Step 5 - Configure environment variables
Now we've downloaded and unpacked all the artefacts we need to configure two important environment variables.
Configure JAVA_HOME environment variable
As mentioned earlier, Hadoop requires Java and we need to configure JAVA_HOME environment variable (though it is not mandatory but I recommend it).
First, we need to find out the location of Java SDK. In my system, the path is: D:\Java\jdk1.8.0_161.

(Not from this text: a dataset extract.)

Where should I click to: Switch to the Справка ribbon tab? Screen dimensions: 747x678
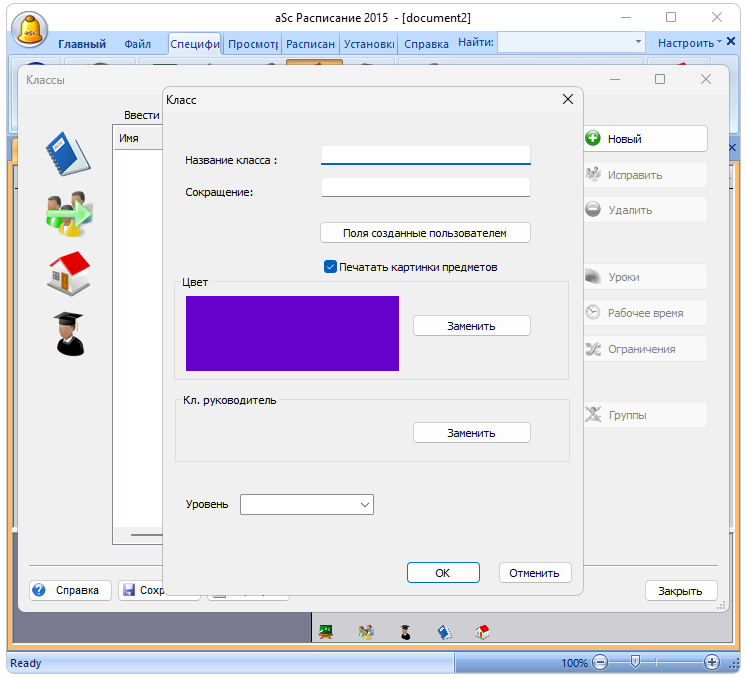[426, 44]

Your location can be different depends on where you install your JDK.
And then run the following command in the previous PowerShell window:
SETX JAVA_HOME "D:\Java\jdk1.8.0_161"
Remember to quote the path especially if you have spaces in your JDK path.
The output looks like the following:
Configure HADOOP_HOME environment variable
Similarly we need to create a new environment variable for HADOOP_HOME using the following command. The path should be your extracted Hadoop folder. For my environment it is: F:\big-data\hadoop-3.2.1.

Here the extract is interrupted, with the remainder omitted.